What Can Be Accomplished With Even Crude Control Over Immune Systems

Increasingly fine control over our immune systems will be very important to the future of longevity. The immune system is vital not just to our resistance to pathogens, but also to destruction of cancerous cells and destruction of senescent cells, amongst other duties. Both cancerous and senescent cells greatly harm us in their different ways.

One thing that has become apparent from watching researchers working on the immune system is that our immune systems are capable of far more than they presently accomplish. If intelligently dialed up or dialed back, directed towards specific targets, rebooted when performing poorly, and so forth, we could benefit greatly. We all have a horde of defenders in our bodies, but their leadership just isn't as good as it might be, and becomes ever more confused with each new battle.

The more threats you have encountered, the more cells become devoted to memory; eventually you don't have enough naive T cells left to mount any sort of effective defense.

A human-assisted human immune system could overcome all of these obstacles, and we've seen the first steps down this road already. One positive sign is that even incremental progress in immune system control can bring great benefits, meaning that step-by-step commercialization will likely support development all the way to a very sophisticated merging of machinery and cells a few decades from now.
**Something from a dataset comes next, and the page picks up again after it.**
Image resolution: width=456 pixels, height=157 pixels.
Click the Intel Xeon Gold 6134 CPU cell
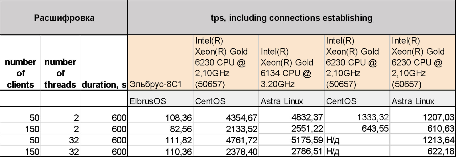[291, 63]
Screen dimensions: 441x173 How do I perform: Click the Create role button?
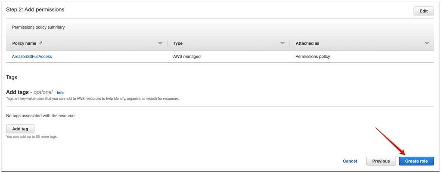416,161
Here is an example of a positive incremental step I noticed recently:

Professor Jonathan Sprent and Dr Kylie Webster from Sydney's Garvan Institute of Medical Research, in collaboration with colleagues, Dr Shane Grey and Stacey Walters, have successfully tested a method, in experimental mice, of adjusting the immune system for just long enough to receive a tissue transplant and accept it as 'self'. At no stage, during or after the procedure, is there any need for immunosuppressive drugs.

...

We took normal, healthy mice, injected them for three consecutive days with the complex, then transplanted insulin-producing cells on the fourth day," said Kylie. "By the time of transplant there were huge numbers of T regulatory cells in their systems, making graft-destroying T cells ineffective."

"The numbers of T regulatory cells dropped over time, and the immune systems returned to normal in about two weeks. By that time 80% of the mice had accepted the grafts of insulin producing cells as their own."

"This acceptance rate is very high for transplantation, with mice normally rejecting grafts within 2-3 weeks."